Hampir 27 tahun saya bekerja di Kementerian yang menangani pendidikan ada babak baru dalam sejarah pendidikan di tanah air yakni dengan masuknya Prof Atip Latipul Hayat sebagai Wakil Menteri Pendidikan Dasar dan Pendidikan Menengah. Saya menyebut ada babak baru karena berganti-ganti kepemimpinan negeri ini baru kali ini di kementerian yang mengurusi pendidikan ada dilibatkan orang yang berasal dari luar Muhammadiyyah yakni yang  berasal dari Persatuan Islam atau yang lebih dikenal dengan Persis. Kiprah Persis dibidang pendidikan selama ini bukannya tidak ada, peran yang diambil Persis lebih banyak di bidang pendidikan dengan menggunakan lembaga Pesantren atau sekolah agama Islam yang berada di bawah naungan Kementerian Agama.
Adalah menjadi peluang yang strategis bagi Persis ketika di antara Insan Jamiyyahnya menjadi bagian dari manajemen puncak dalam pengurusan bidang pendidikan di Indonesia. Peluang ini adalah menantang dan harus segera diambil oleh Persis, karena sangat strategis untuk melebarkan sayap dakwah melalui pendidikan untuk mencerdaskan dan membentuk karakter yang baik generasi bangsa, harapan dapat memberikan cahaya Sunnah kepada masyarakat Indonesia menjadi semakin lebar dan lebih mudah. Oleh karenanya, peluang ini harus segera disikapi dengan melakukan inventarisasi aset-aset organisasi untuk membangun banyak lembaga pendidikan formal dengan berbendera Persatuan Islam (PERSIS), aset-aset itu tidak hanya meliputi tanah dan bangunan saja serta potensi-potensi wakaf lainnya, tetapi juga mulai dengan serius menginventarisasi dan memetakan Kompetensi Sumber Daya Manusia yang selama ini tersebar dan kurang menjadi perhatian.Â
Keinginan untuk turut berperan di Pendidikan Formal Umum ini akan sulit diwujudkan bila tidak mendapat dukungan dari Pimpinan Persis dan yang paling utama adalah dukungan dari semua Jamiyyah Persis di seluruh Indonesia. Dukungan bulat atau mufakat akan diperoleh bila Kepemimpinan Persis saat ini mampu mengubah mindset semua anggotanya bahwa jalur dakwah melalui pendidikan tidak hanya pada pendidikan di lembaga pesantren tetapi juga bisa lebih luas melalui pendidikan formal umum dari jenjang pra-sekolah hingga perguruan tinggi.
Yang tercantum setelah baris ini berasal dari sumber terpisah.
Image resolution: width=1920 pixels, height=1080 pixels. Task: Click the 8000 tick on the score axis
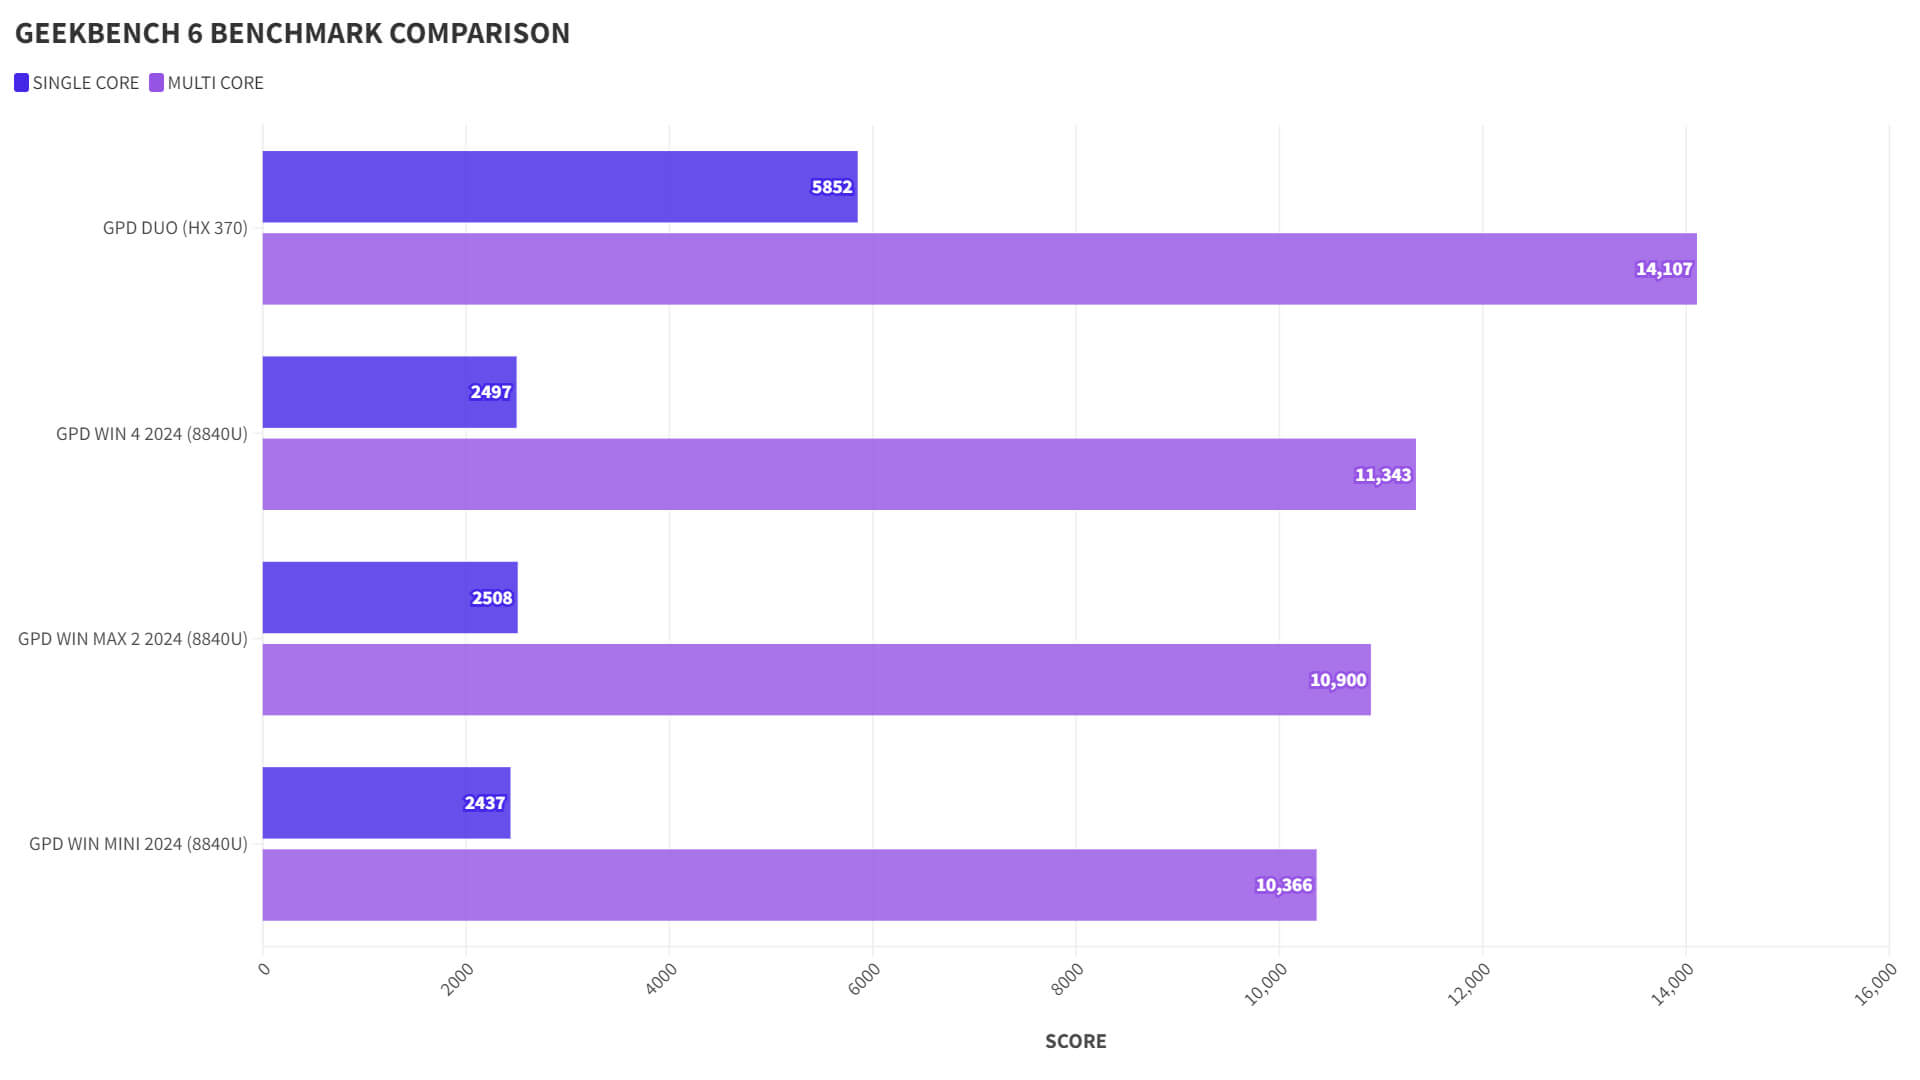pyautogui.click(x=1068, y=979)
Mimpikan bahwa Persis akan memiliki banyak sekolah formal umum sebanyak sekolah pesantren yang ada dimiliki saat ini, akan terwujud dengan berubahnya cara pandang atas jalan yang akan ditempuh dalam misi dakwah.
Ketakutan menggunakan Baju atau Nama Persis
Selama ini bukannya tidak ada sama sekali Insan Persatuan Islam yang mendirikan sekolah formal umum, banyak sekolah-sekolah sudah yang dikelola oleh anggota Persis dengan berbentuk yayasan namun tidak menggunakan baju atau nama Persis. Ada semacam ketakutan dan tidak percaya diri kalau menggunakan nama Persis,takut tidak laku.
Pengalaman menunjukkan bahwa selama ini Muhammadiyyah menggunakan nama Muhammadiyyah pada lembaga pendidikannya dan masyarakat pun menerimanya. Muhammadiyyah memiliki percaya diri dan bangga dengan bajunya. Namun yang tak kalah penting sebenarnya yang membuat masyarakat percaya adalah dengan menunjukkan kompetensi yang baik.
Di Maumere saya pernah ke SMP Muhammadiyyah satu-satunya sekolah Muhammadiiyyah di kota itu, ternyata di Maumere itu SMP Muhammadiyyah itu menjadi sekolah favorit bahkan orang non Islam pun menyukainya, Â setelah saya melihat data sekolah bahwa 70% siswanya justru non Muslim.
Jadi jika Persis ingin mendirikan lembaga pendidikan ya jangan ragu-ragu menggunakan nama Persis. Walau pun menggunakan bukan nama Persis identitas itu akan selalu tampak karena sudah menjadi karakter khas Jamiyyah, jadi jangan ragu untuk tampil dengan nama Persis dan yakinlah bahwa berjihad di Pendidikan Formal pun tidak kalah pentingnya untuk menyelamatkan Ummat.